Even the best flashcard developers among us create bad cards on a regular basis (e.g. too long, ambiguous, useless information).

Given the reality that we all are highly imperfect at developing our flashcards, what should we do to improve these crummy cards as they age so you can spend less time reviewing and remember the concepts better?

I call this process flashcard “refactoring” (a term borrowed from software development).

Why refactor flashcards?

Reviewing old flashcards requires time and effort. Here are a few reasons why it’s worth the price:

  • It improves your understanding of the material. The process of breaking learning material down into the smallest “chunks” possible that fit onto flashcards is an extremely valuable exercise. Reviewing troublesome cards clarifies what you don’t understand and forces you to restructure your knowledge in a way that makes sense.
  • Your worst flashcards take up a disproportionate amount of time and effort, while yielding the worst results in terms of retention and usefulness. Following the 80-20 rule, 20% of your cards leads to 80% of the effort in review. So it’s a high value activity to hunt down this subset of your cards.
  • It provides knowledge construction training. Creating good flashcards is a nontrivial skill built over time. You can read Poitr Wozniak 20 rules for formulating knowledge, but actually observing your own performance on your cards and troubleshooting improvements takes your skills to the next level.

The process I use has two broad steps: selection and revision.

Selecting Problem Cards

I use two main methods to find cards needing review.

The first and most important method is finding cards I keep failing (“lapse” is the term in Anki). In the Anki browser, I can use the command prop:lapses>n to find the cards that have lapsed over n times. For me, cards are never lapse more than 8 times because Anki then marks it as a leech and automatically suspends it. Cards that have lapsed 5 or more times are great candidates for refactoring.

The other method is “marking” cards during review when I notice a card is poorly formed. I also try to make notes on marked cards describing what’s causing the problems (coming back to the cards at a later time, you can easily forget the specific issue that tripped you up).

Reviewing and Revising Problem Cards

The first step examining a difficult card is to ask whether I need this knowledge at all. If not, that’s the end of the process – I just delete the card and I’m done with it. I may also revisit the source material or do some Googling on the topic, which will sometimes reveal that the card is pointless or inaccurate.

If I decide that it’s important and relevant knowledge I want to keep, then I’ll examine the card for issues, using the principles from Poitr Wozniak Twenty Rules of Formulating Knowledge.

Example

Consider this data engineering card from my deck which was recently giving me problems:

  • Side 1: Tail latency amplification
  • Side 2: Even if small % backend calls slow, chance of getting a slow call increases if user request requires multiple backend calls, and so a higher proportion of end-user requests end up being slow.

First off, is this card relevant and worthwhile?
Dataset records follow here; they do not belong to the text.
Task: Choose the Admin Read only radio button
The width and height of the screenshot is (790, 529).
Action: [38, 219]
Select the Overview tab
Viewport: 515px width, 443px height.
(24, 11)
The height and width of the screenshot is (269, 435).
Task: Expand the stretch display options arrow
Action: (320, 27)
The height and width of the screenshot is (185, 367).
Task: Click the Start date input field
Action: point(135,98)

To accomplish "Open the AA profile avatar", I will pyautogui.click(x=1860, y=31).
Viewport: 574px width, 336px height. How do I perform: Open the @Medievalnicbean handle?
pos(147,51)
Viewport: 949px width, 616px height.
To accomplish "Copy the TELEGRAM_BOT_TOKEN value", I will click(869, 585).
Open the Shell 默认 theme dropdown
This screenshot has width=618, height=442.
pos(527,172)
For me, the answer is definitely yes: it’s both relevant to my job as a data scientist and my software engineering side projects.
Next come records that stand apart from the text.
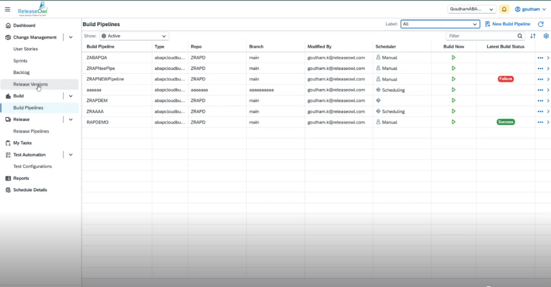Open the Label dropdown set to All
The image size is (551, 287).
pyautogui.click(x=440, y=24)
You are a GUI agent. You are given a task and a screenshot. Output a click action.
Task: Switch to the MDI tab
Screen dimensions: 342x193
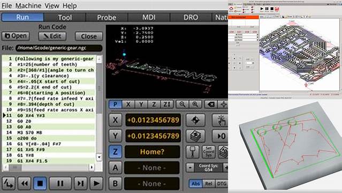[x=149, y=17]
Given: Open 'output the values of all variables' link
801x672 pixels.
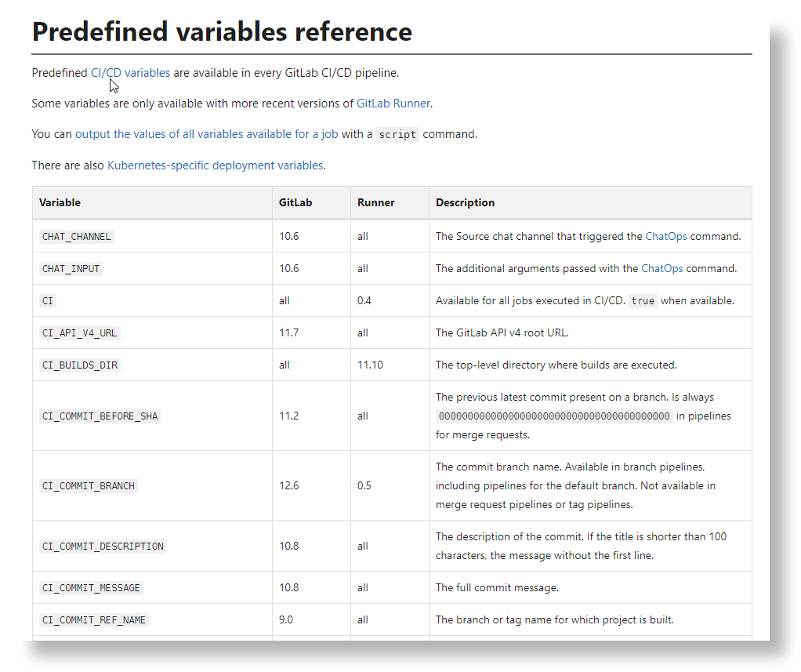Looking at the screenshot, I should coord(207,134).
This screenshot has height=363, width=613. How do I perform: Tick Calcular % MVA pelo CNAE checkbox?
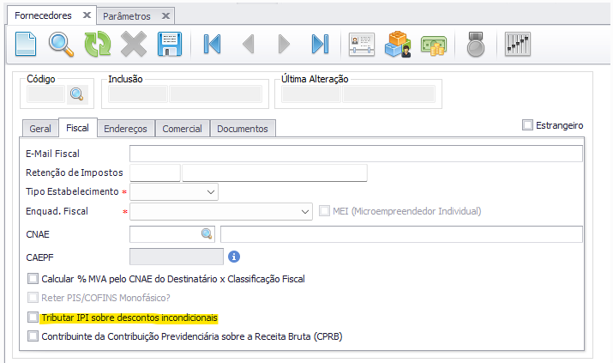pyautogui.click(x=33, y=279)
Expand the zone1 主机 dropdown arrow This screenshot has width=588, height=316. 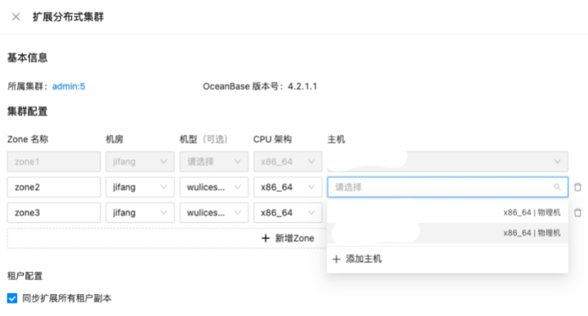pos(558,161)
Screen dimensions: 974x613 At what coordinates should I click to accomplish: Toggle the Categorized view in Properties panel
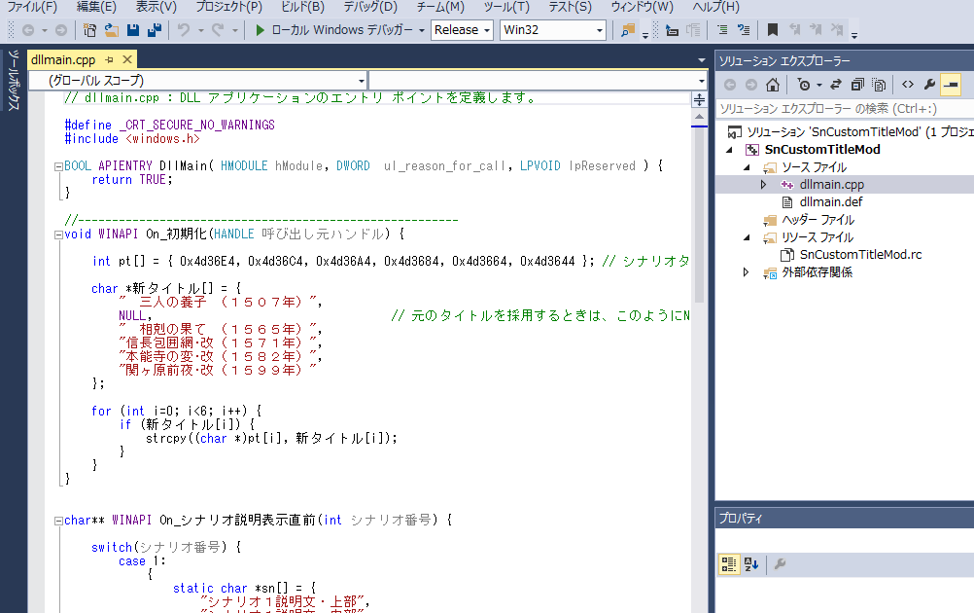(729, 564)
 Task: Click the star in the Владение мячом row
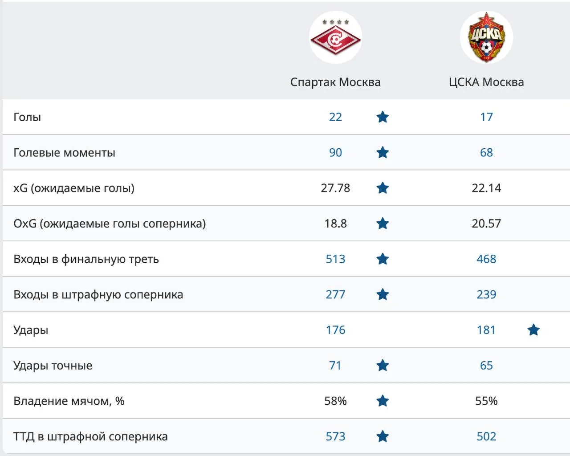tap(383, 401)
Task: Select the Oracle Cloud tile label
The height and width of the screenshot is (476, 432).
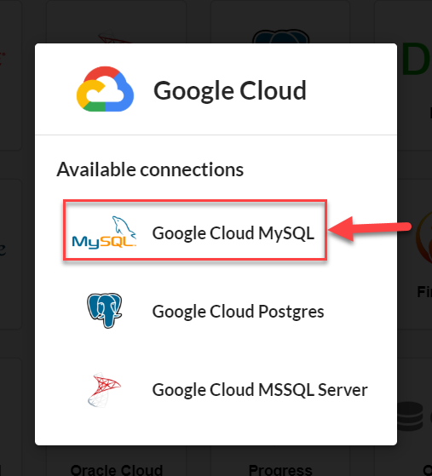Action: coord(117,470)
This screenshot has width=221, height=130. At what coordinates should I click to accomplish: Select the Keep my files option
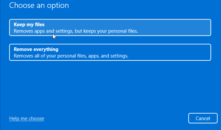click(x=110, y=28)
Next, diagnose the problem. On closer examination, there are a few things wrong with the card:

In cases where I add material I don’t fully understand, I find the best approach is to go back to the source (which in this case is the book Designing Data-Intensive Applications by Martin Kleppmann). I then refactored the card like this:

  • Side 1: Tail latency amplification (Kleppmann)
  • Side 2: Multiple back-end calls for a single user request increases chance of encountering a tail latency. (Kleppmann)
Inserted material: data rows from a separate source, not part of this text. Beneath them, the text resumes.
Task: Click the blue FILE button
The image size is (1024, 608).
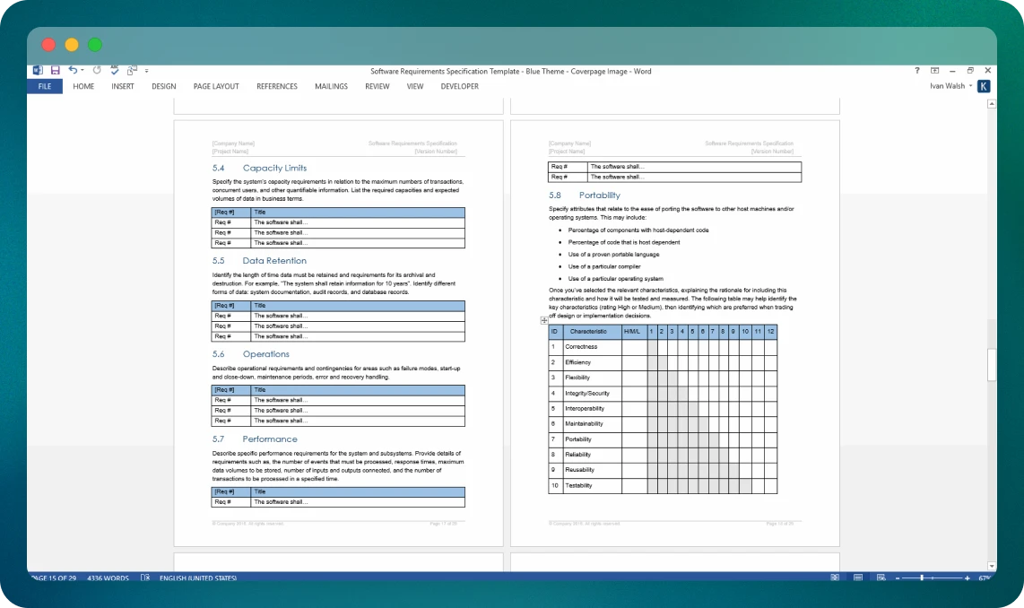Action: [x=44, y=87]
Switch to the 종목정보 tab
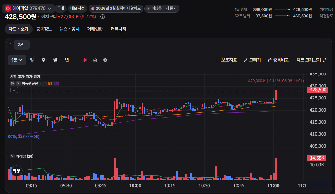The height and width of the screenshot is (194, 335). [44, 29]
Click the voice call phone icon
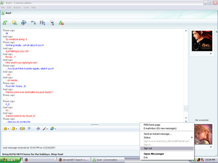 (33, 23)
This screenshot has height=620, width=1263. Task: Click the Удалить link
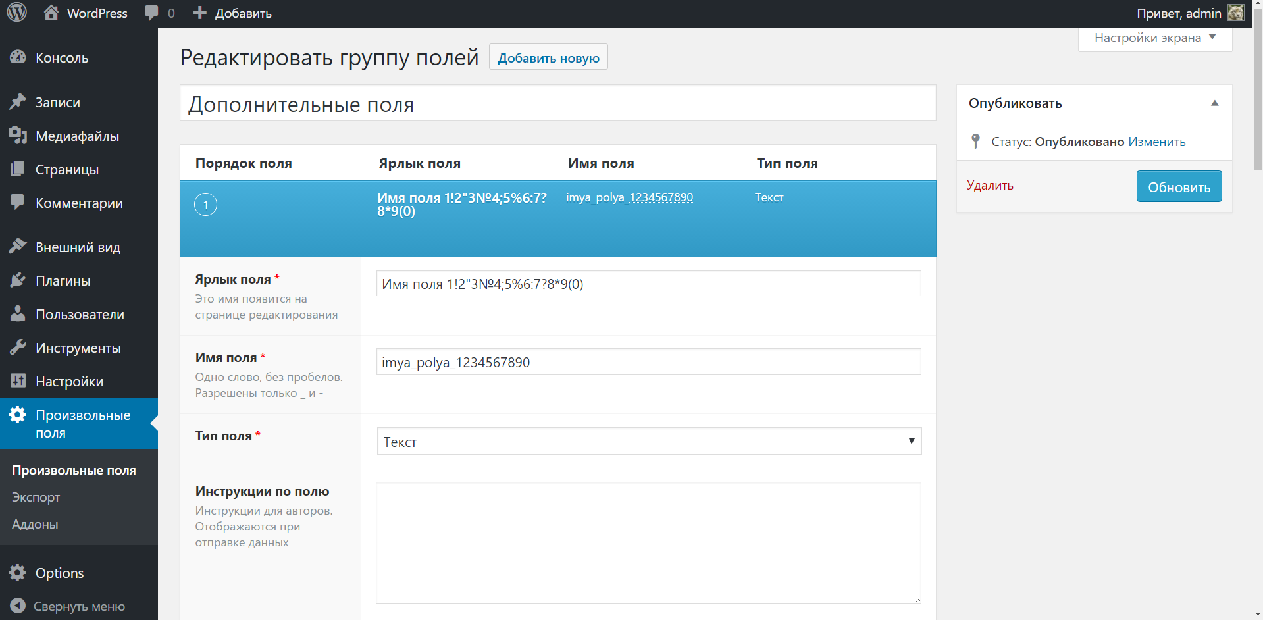(989, 186)

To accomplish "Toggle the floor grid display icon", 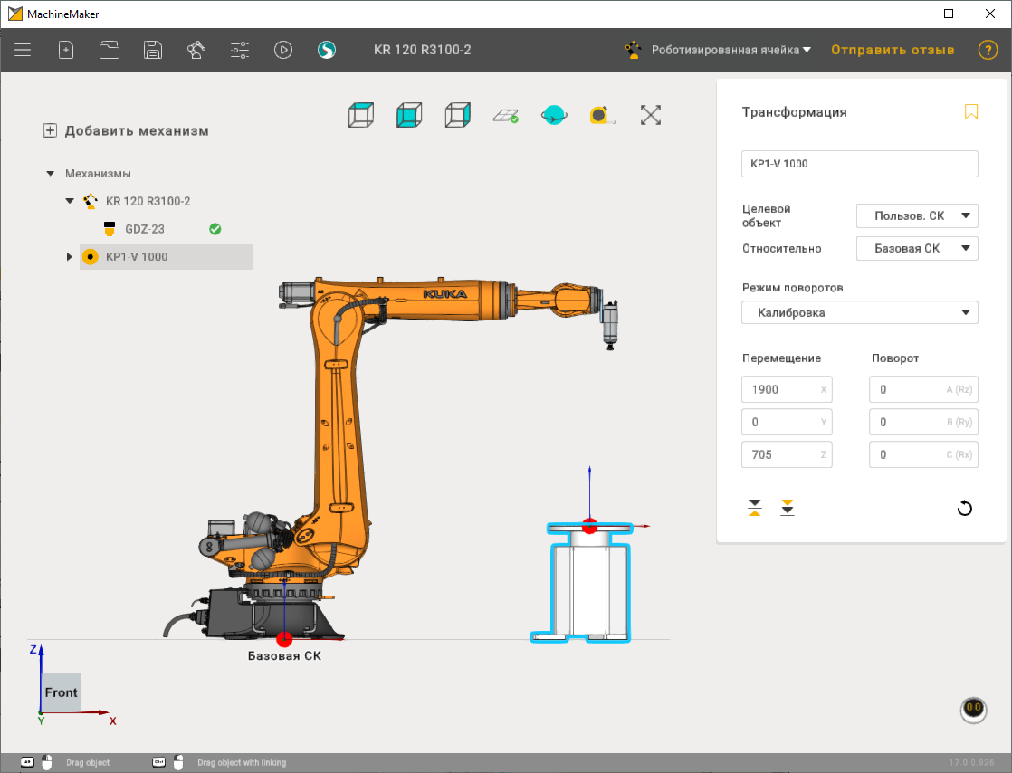I will pos(505,115).
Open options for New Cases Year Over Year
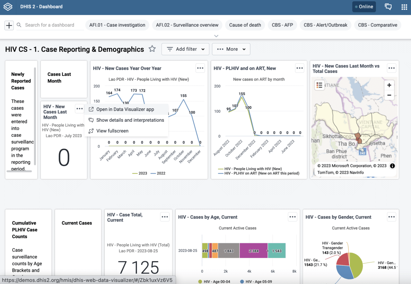This screenshot has width=411, height=284. tap(200, 68)
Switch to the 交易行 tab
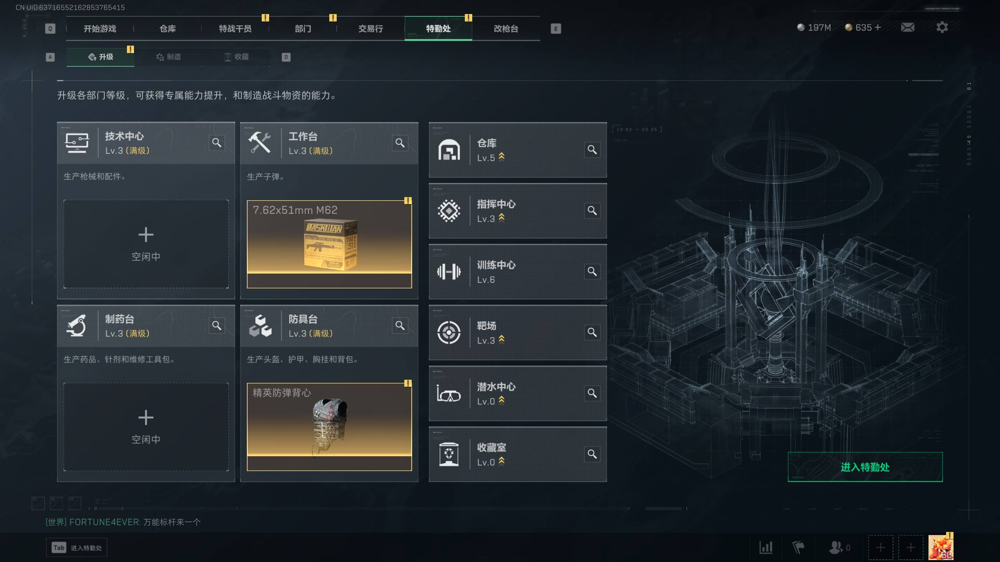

As you can see, I added a source to clarify where the information came from (Rule 18: Provide source).

I was curious what other cards I have about tail latency, and it turns out there are none! Seems ridiculous to have a card about tail latency amplification, but not have a single one about tail latency which is a more common term. Not having this in my deck probably contributed to interference since I never tested myself on the distinction between the two concepts. So I added:

  • Side 1: Tail latency (Kleppmann)
  • Side 2: High percentile response time. (Kleppmann)

Note that the tail latency amplification card uses tail latency in its response. I’m hoping this will limit confusion between the two and emphasize the distinction (Rule 13: Refer to other memories). I also italicized amplification, to hopefully further avoid interference.

Since I’ve made these changes, I haven’t had any problems with these cards and feel like I have a better grasp on the material. Consider doing the same for the important knowledge in your decks causing you trouble.